What this task involves: The lines below should be written out again in full, exactly as they are.

Records for the exercise:
________________________
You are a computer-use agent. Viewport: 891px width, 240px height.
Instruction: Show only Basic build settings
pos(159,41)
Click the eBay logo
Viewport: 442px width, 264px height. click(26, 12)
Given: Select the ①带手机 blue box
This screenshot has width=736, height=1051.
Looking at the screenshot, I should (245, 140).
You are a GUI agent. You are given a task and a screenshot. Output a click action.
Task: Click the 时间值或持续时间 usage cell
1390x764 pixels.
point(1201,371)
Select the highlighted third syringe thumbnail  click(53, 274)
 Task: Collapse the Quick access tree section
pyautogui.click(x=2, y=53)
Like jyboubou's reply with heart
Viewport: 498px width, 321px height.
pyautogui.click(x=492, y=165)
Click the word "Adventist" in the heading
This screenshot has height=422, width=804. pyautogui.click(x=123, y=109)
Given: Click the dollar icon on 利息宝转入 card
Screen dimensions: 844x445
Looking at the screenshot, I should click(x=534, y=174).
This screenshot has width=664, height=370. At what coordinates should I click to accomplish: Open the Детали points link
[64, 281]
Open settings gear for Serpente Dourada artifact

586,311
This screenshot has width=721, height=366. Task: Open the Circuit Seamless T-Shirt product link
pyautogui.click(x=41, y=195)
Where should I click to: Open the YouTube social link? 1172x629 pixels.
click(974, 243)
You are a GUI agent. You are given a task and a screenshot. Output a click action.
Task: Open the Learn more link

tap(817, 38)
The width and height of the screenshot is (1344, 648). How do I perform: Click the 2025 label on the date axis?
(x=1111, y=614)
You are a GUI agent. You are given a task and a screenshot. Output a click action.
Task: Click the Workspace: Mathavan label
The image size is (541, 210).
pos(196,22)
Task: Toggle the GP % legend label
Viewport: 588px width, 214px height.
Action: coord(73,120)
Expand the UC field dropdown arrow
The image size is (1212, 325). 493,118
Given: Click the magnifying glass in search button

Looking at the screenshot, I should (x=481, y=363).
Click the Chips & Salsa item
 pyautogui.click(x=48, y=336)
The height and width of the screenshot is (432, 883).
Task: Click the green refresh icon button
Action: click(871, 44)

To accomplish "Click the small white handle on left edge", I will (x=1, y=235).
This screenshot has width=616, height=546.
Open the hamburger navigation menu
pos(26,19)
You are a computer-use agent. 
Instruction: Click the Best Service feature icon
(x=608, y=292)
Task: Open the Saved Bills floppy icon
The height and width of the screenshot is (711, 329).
________________________
Answer section:
You are a computer-use agent. Viewport: 891px width, 240px height.
Instruction: Show only Basic build settings
pos(159,41)
Click the eBay logo
Viewport: 442px width, 264px height. click(26, 12)
Given: Select the ①带手机 blue box
This screenshot has width=736, height=1051.
Looking at the screenshot, I should (245, 140).
You are a GUI agent. You are given a task and a screenshot. Output a click action.
Task: Click the 时间值或持续时间 usage cell
1390x764 pixels.
point(1201,371)
Select the highlighted third syringe thumbnail  click(53, 274)
 Task: Collapse the Quick access tree section
pyautogui.click(x=2, y=53)
Like jyboubou's reply with heart
Viewport: 498px width, 321px height.
pyautogui.click(x=492, y=165)
Click the word "Adventist" in the heading
This screenshot has height=422, width=804. pyautogui.click(x=123, y=109)
Given: Click the dollar icon on 利息宝转入 card
Screen dimensions: 844x445
Looking at the screenshot, I should click(x=534, y=174).
This screenshot has width=664, height=370. At what coordinates should I click to accomplish: Open the Детали points link
[64, 281]
Open settings gear for Serpente Dourada artifact

586,311
This screenshot has width=721, height=366. Task: Open the Circuit Seamless T-Shirt product link
pyautogui.click(x=41, y=195)
Where should I click to: Open the YouTube social link? 1172x629 pixels.
click(974, 243)
You are a GUI agent. You are given a task and a screenshot. Output a click action.
Task: Open the Learn more link

tap(817, 38)
The width and height of the screenshot is (1344, 648). How do I perform: Click the 2025 label on the date axis?
(x=1111, y=614)
You are a GUI agent. You are given a task and a screenshot. Output a click action.
Task: Click the Workspace: Mathavan label
The image size is (541, 210).
pos(196,22)
Task: Toggle the GP % legend label
Viewport: 588px width, 214px height.
Action: coord(73,120)
Expand the UC field dropdown arrow
The image size is (1212, 325). 493,118
Given: Click the magnifying glass in search button

Looking at the screenshot, I should (x=481, y=363).
Click the Chips & Salsa item
 pyautogui.click(x=48, y=336)
The height and width of the screenshot is (432, 883).
Task: Click the green refresh icon button
Action: click(871, 44)

To accomplish "Click the small white handle on left edge", I will (x=1, y=235).
This screenshot has width=616, height=546.
Open the hamburger navigation menu
pos(26,19)
You are a computer-use agent. 
Instruction: Click the Best Service feature icon
(x=608, y=292)
Task: Open the Saved Bills floppy icon
The height and width of the screenshot is (711, 329).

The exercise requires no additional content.